Foreman then begins to develop his relationship with Christ through church and pursues becoming a preacher and a pastor. His spiritual journey includes making amends. For example, he seeks out Muhammad Ali to ask his forgiveness for Foreman previously hating him. He also visits his ex-wife and their kids, asking their forgiveness for not honoring his commitment to marriage and family.
Foreman then founds a community center in his old Houston neighborhood. Young athletes can use the gymnasium and have positive Christian role models. Meanwhile, as BIG GEORGE FOREMAN’s storyline develops, he meets Jasmine at a church service, and begins to pursue the relationship. They marry and raise a family while working together for the community center, as well as choose to give worthy product endorsements. Thus emerges the George Foreman Grill, a product that may be more well-known than George’s boxing career.

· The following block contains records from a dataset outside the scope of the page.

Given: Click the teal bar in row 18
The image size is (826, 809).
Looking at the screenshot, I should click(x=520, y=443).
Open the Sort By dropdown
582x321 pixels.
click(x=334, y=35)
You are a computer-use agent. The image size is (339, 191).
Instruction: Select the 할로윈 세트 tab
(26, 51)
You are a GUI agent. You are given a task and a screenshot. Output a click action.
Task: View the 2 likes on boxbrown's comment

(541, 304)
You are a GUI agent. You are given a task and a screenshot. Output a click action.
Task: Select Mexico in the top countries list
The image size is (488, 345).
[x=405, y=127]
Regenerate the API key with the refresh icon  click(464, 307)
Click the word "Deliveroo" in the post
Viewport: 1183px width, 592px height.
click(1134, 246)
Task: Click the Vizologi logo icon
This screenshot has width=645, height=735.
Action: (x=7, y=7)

Trouble arises, however, when the power company unexpectedly shuts the lights off at the community center. At the same time, George discovers that his decades-long business manager had lost everything in high-risk stock deals and drunken, profligate living. George comes to the conclusion that the only way to restore the community center and his reputation is to make a comeback in the boxing ring.
The rest, as they say, is history.
BIG GEORGE FOREMAN is a gem of a movie with many facets. It achieves excellence on many counts. BIG GEORGE FOREMAN is captivating, state-of-the-art moviemaking, whether or not the audience member is a boxing fan, let alone a sports fan.

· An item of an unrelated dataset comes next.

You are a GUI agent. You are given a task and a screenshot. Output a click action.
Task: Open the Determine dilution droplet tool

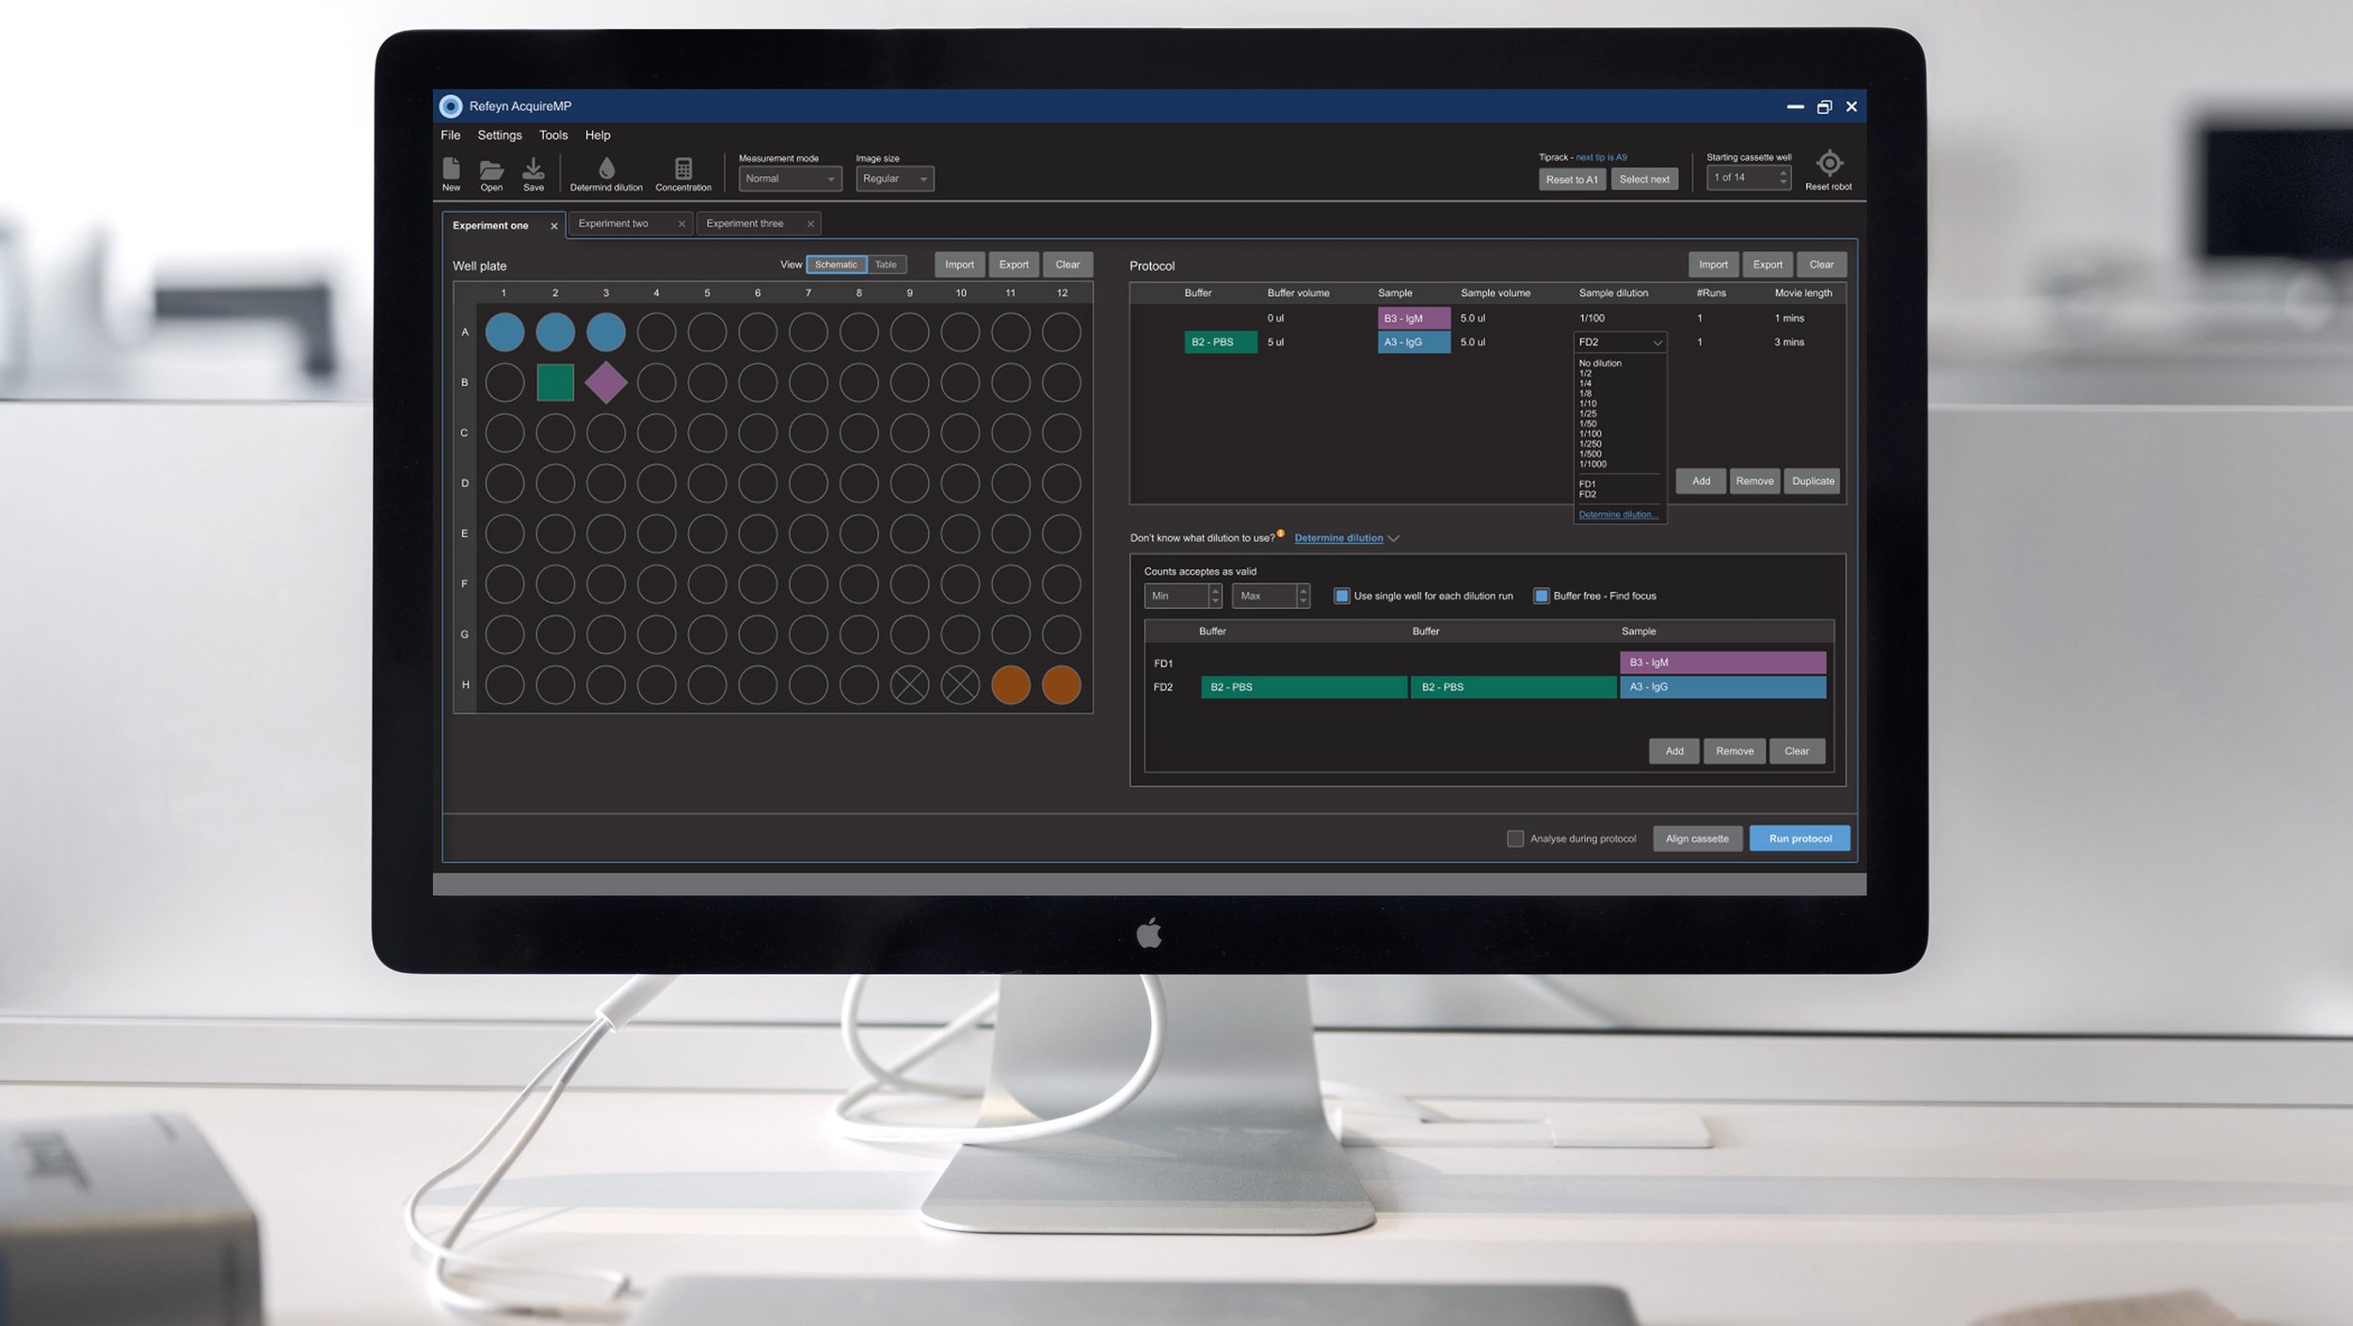coord(606,169)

Subtitled THE MIRACULOUS STORY OF THE ONCE AND FUTURE HEAVYWEIGHT CHAMPION OF THE WORLD, the movie covers four decades from the 1960s through the 1990s. The costuming, the cars and all the other pertinent historical and art direction details are impeccably done. Home styles for the sets range from extreme poverty through palatial mansions and in between. The boxing scenes are not only well-crafted on their own but are also top-notch recreations of famous classic fights. The acting and directing are flawless, and the script takes viewers to the issues of the inner lives of all the characters, including George Foreman. Such issues are what really matter when it comes to defining a person’s life.

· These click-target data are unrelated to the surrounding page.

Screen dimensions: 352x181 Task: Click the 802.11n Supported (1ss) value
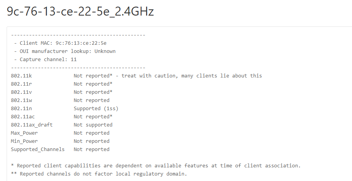point(96,109)
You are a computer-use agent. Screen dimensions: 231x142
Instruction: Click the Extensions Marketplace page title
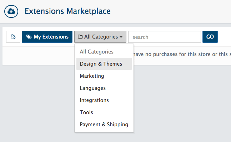pyautogui.click(x=67, y=11)
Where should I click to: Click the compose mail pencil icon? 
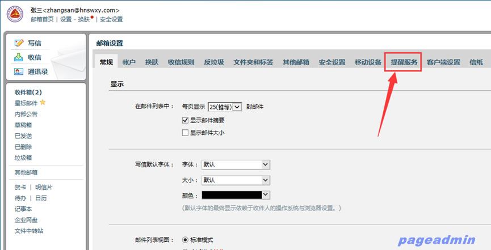pyautogui.click(x=19, y=43)

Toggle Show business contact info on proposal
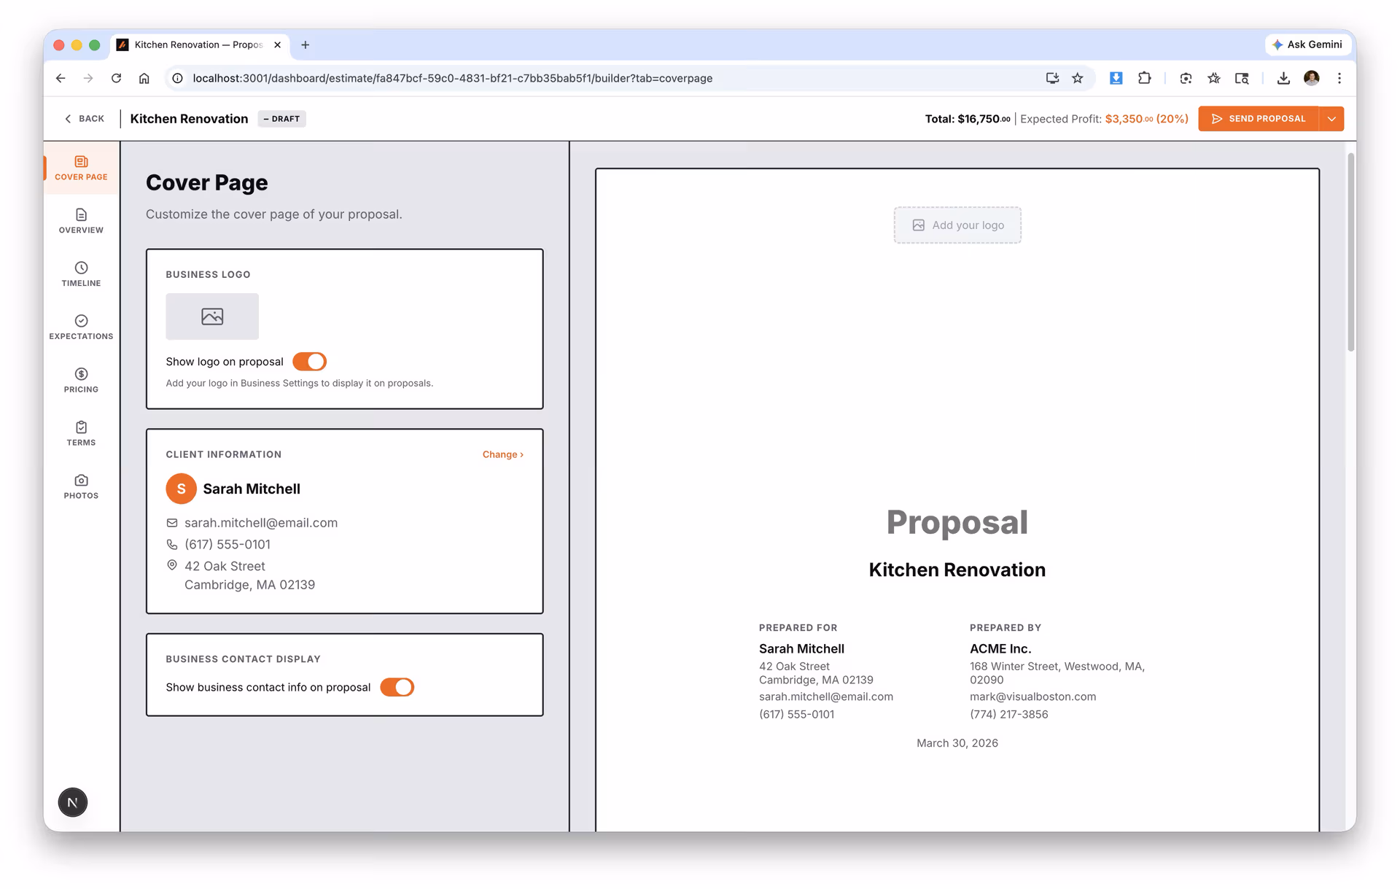pos(397,687)
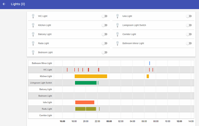Click the Bathroom Mirror Light bulb icon

point(117,43)
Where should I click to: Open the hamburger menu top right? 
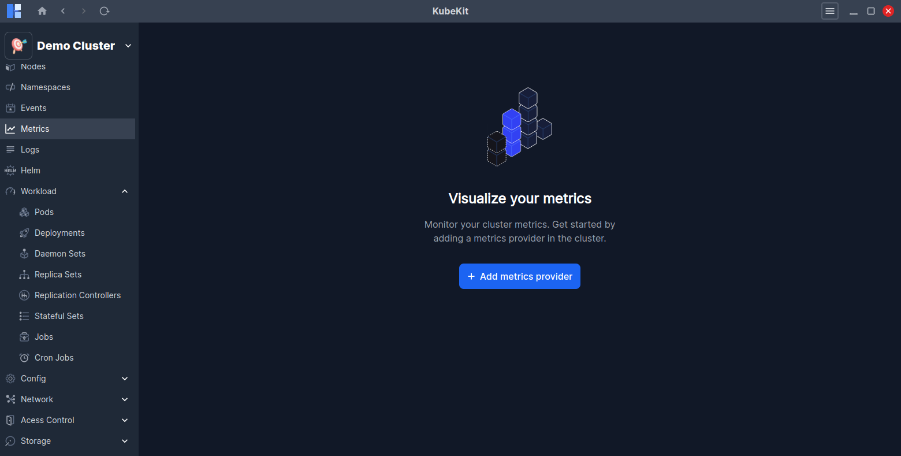[830, 11]
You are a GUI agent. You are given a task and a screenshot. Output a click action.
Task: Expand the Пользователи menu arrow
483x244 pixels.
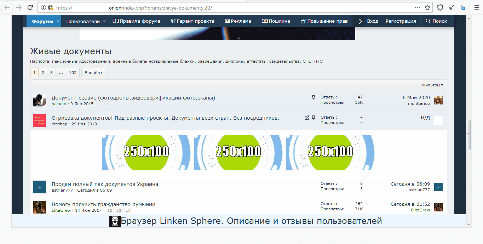[104, 21]
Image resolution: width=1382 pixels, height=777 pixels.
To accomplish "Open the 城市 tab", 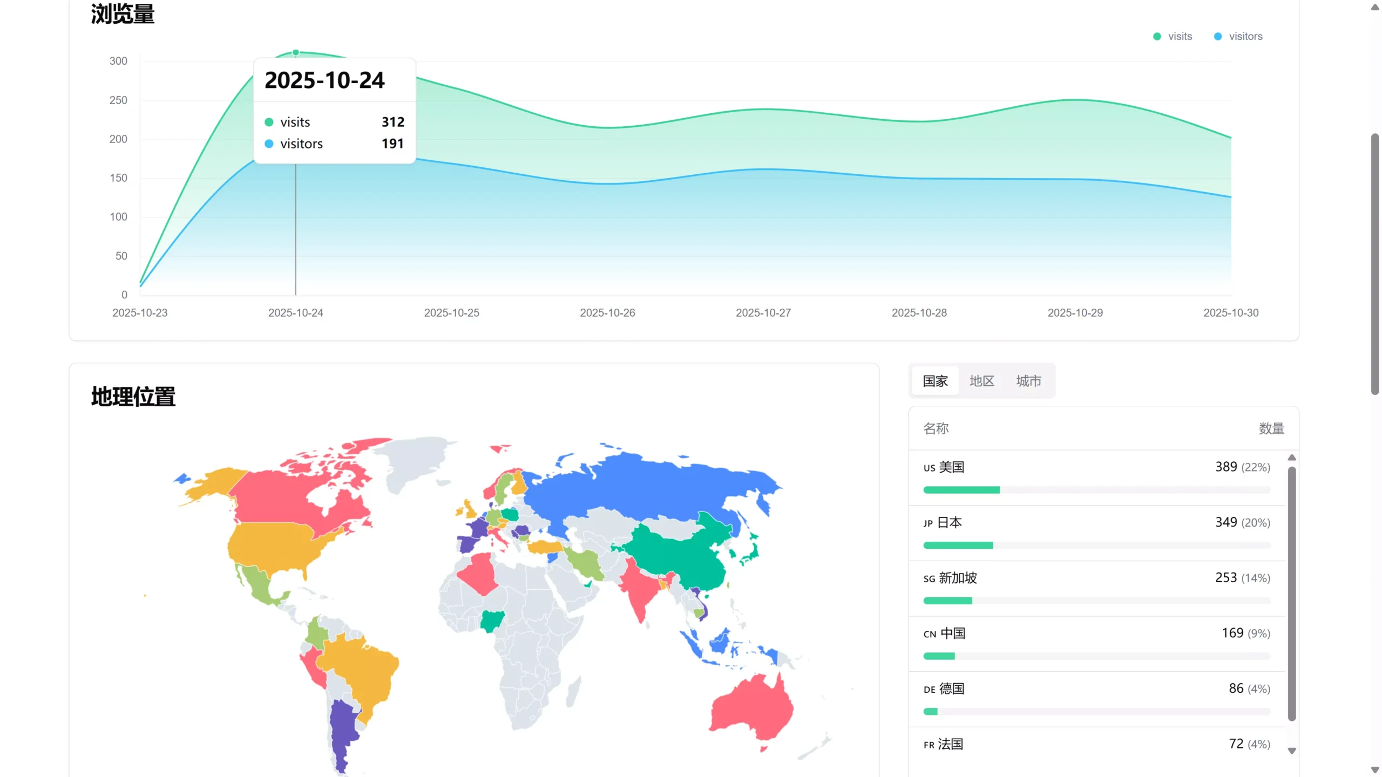I will (x=1028, y=381).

BIG GEORGE FOREMAN has a very strong Christian, biblical, moral worldview overall. Early scenes show that George’s mother was a person of prayer, whether at meals or along the way of a day. George’s near-death conversion commitment to Jesus Christ as Lord is life transforming. It’s followed by a subsequent call to ministry via directing an inner-city community center and pastoring a church. It also plays out to proclaiming faith publicly as a worldwide celebrity.
This is a “Before Christ and After Christ” biopic, however. So, George’s Before Christ life is rather pagan. It’s consumed by a self-centered ego and sensual pleasure, with implied multiple affairs and material acquisition (such as multiple luxury cars) being paramount in that part of George’s life. The same pagan behavior is lived by George’s business manager all through the movie, to his own ruin. However, George’s boxing trainer and boxing manager has a very strong Christian faith, from his days as supervisor at Job Corps, through an amateur boxing career, and embracing George’s long professional boxing career.
Before coming to Christ during his near-death experience, George actually had four wives. So, the first wife depicted in the movie seems to be a depiction of George’s first wife, who divorced him in 1974. The other three wives before his fifth and final wife, are either depicted compositely by the woman who visits him in his hotel room or are not mentioned. The names of both wives mentioned in the movie have been changed, to protect their privacy.
All in all, BIG GEORGE FOREMAN tells a worthwhile, superbly crafted, inspiring story about redemption through faith in Jesus. Caution is advised for older children for the movie’s fight scenes and references to hedonistic sin and drunkenness.